== Given text

High Latency on Publisher to Distributor but Low Latency to Subscriber

  • Setup:

    Two SQL Server boxes setup identically, drive size, file location, memory, CPU.

    -Primary/Transactional Database has the transactional database as well as the distributor.

    -Publish about 729 articles which about 100 will actually change frequently.

    -One table that is published contains close to 100M rows the next biggest only has about 1.5M rows. The 100M table has inserts very often but that's about it.

    -A bad practice but not by choice: The distributor mdf and transactional DB mdf are on the same drive.

    -IO Contention does not seem high on the disc with the mdfs

    I've never seen the latency for the distributor this high in this environment. In the past 2-3 seconds at most and the subscriber about the same.

    Last tracer token I inserted took 1 hour 52 minutes from Publisher to Distributor while only take 1 minute 34 seconds from distributor to subscriber. The second number is also a lot higher than normal but I need to tackle the higher one first.

    Any thing I should be looking for in particular to help determine the root cause? If you need more info about the environment let me know.

  • Its possible there is a single large transaction being copied between servers. Alternatively, is there any contention being shown on the subscriber? Can you see commands being applied at the subscriber using profiler?

    Sometimes it is helpful to restart the distribution agent on the distributor.

    Can you run this SQL and give us some information regarding the undistributed commands?

    use distribution

    go

    SELECT ag.name

    , ag.publication

    , a.article

    , s.UndelivCmdsInDistDB

    , s.delivCmdsInDistDB

    FROM dbo.MSdistribution_status s

    INNER JOIN dbo.msdistribution_agents ag ON ag.id = s.agent_id

    INNER JOIN dbo.msarticles a ON a.publisher_id = ag.publisher_id AND a.article_id = s.article_id

    ORDER BY

    s.UndelivCmdsInDistDB DESC

    ,ag.publication

  • Interesting, so there is one specific article that has a very high amount of undelivered commands, but it does seem to fluctuate up and down and not constantly grow up. The number never seems to drop to 0 though. There are at most 11 articles showing up in this query over the few runs of it.

    These the numbers from the top two article results from this query:

    Undelivered Delivered

    218161 421636

    179 685

    4/5 runs the second table listed had 0 undelivered commands.

  • But the commands appear to be delivered rapidly?

====
== Records supplied

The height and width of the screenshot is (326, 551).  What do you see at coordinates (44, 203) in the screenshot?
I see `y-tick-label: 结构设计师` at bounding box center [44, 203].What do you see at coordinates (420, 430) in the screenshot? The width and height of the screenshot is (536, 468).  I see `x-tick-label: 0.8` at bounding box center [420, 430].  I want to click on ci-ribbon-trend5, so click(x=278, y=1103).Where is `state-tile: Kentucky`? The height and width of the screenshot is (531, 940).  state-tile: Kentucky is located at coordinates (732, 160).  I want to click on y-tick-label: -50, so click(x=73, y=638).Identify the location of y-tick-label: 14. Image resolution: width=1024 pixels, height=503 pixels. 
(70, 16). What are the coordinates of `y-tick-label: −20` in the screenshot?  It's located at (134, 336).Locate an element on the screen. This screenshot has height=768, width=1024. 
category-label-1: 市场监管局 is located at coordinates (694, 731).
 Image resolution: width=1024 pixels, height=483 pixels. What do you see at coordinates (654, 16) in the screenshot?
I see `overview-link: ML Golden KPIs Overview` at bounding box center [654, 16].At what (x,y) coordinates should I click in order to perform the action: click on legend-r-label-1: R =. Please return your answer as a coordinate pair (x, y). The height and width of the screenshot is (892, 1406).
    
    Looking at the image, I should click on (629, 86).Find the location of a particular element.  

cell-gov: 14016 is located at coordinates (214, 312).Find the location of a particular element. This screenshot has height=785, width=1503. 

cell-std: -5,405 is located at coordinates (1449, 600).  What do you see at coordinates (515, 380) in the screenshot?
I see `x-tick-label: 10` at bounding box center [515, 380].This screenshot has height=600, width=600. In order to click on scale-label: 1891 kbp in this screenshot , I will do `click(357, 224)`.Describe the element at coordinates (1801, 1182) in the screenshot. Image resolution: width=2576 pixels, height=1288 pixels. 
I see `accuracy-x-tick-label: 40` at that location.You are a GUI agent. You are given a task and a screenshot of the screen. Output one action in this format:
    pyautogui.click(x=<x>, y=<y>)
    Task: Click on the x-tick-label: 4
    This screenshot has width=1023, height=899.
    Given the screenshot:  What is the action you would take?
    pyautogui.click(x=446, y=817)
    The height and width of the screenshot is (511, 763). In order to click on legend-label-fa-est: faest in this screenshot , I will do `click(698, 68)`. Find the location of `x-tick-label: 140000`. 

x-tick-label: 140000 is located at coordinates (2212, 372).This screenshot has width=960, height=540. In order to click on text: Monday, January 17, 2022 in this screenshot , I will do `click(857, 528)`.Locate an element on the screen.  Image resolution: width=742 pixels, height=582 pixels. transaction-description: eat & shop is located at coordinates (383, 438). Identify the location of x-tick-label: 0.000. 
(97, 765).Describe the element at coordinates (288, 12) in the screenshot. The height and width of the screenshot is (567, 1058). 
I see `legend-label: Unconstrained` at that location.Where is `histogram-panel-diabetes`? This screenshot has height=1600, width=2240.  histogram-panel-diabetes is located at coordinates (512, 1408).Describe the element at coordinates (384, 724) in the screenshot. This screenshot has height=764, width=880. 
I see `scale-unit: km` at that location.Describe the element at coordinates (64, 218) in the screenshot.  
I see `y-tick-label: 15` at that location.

====

◆ Written task 1 ◆
According to the replication latency thread, how long did the last tracer token take to travel from Publisher to Distributor?
◆ Written task 2 ◆
Pick up the SQL Server replication latency thread after its final line and continue it.

◆ Task answer 1 ◆
1 hour 52 minutes.

◆ Task answer 2 ◆
    If so there would appear to be a bottleneck with your logreader as this is where the trace flags are read from. This agent tends to be CPU constrained. Are you seeing a higher than usual CPU usage? It may be worth stopping the agent and restarting it to see if this makes a positive improvement. If not we need to look at the DB transaction log for a potential issue.

  • CPU Usage is fairly low, I don't think the bottleneck is there.

    So if the log reader agent is having issues it wouldn't pick up a transaction to insert into the Distribution DB to replicate to the subscriber? That makes sense in terms of what we are seeing, I am curious what may cause this issue. I could restart the agent tonight and see if the issue is resolved during peek hours tomorrow.

  • Your understanding is correct. It is also possible to tune the agent by adjusting different profile parameters. This is especially useful on high transaction databases. The key ones are batch size and polling interval.

    I have my polling interval set to 1 second and the batch size at the default of 500. You may want to test/tweak as appropriate.

  • I appreciate your help Jimbo. I am relatively new to replication. I get the basics, of transactional atleast, but I am trying to learn how to tweak and optimize replication as well as troubleshoot some of these stranger issues.

    Here are the current Log Reader Agent settings, these were setup before me and I believe are the default settings.

    -HistoryVerboseLevel: 1

    -LoginTimeout: 15

    -LogScanThreshold: 500000

    -PollingInterval: 5

    -QueryTimeout: 1800

    -ReadBatchSize: 500

    You suggest the polling interval be set to 1. Do any of these other settings need to be tweaked?

    I am using this page as reference for the settings:

    http://msdn.microsoft.com/en-us/library/ms146878%28v=SQL.90%29.aspx

    Do you recommend any other pages for reference on this?

  • Those look like the default parameters. Do you encounter a number of larger transactions which effect a lot of rows? For example an update statement which updates 100,000 in a single transaction? This would be written into the distribution db as 100,000 commands but would be treated as 1 transaction in the default batchsize.

    It may be worth setting up a custom agent profile of pollings interval 1 second and a -ReadBatchThreshold of between 500 - 10000. This is the limit at which the agent will write commands in the distribution database breaking down the example given above into several chunks. This will want tweaking depending on your environment.

    Can you run this on your published db please? It will give us some info on the logfile structure.

    DBCC LOGINFO

  • We use transactional replication to sync up our web server.

    The publication was scheduled to sync publisher to distributor every 5 minutes.

    Some time ago, we found that the latency from publisher to distributor was very high, to the point where it wouldn't receive any updates, but the latency from distributor to subscriber was nearly non-existent.

    We were also receiving an error message similar to "log reader agent could not execute sp_replcmds"

    The solution was to increase the -QueryTimeout: property of the agent profile from 1800 to 7200.

    This helped some but we would still notice the queue getting backed up after a larger amount of transactions.

    We found that setting the schedule to run continuously instead of every 5 minutes solved the issue.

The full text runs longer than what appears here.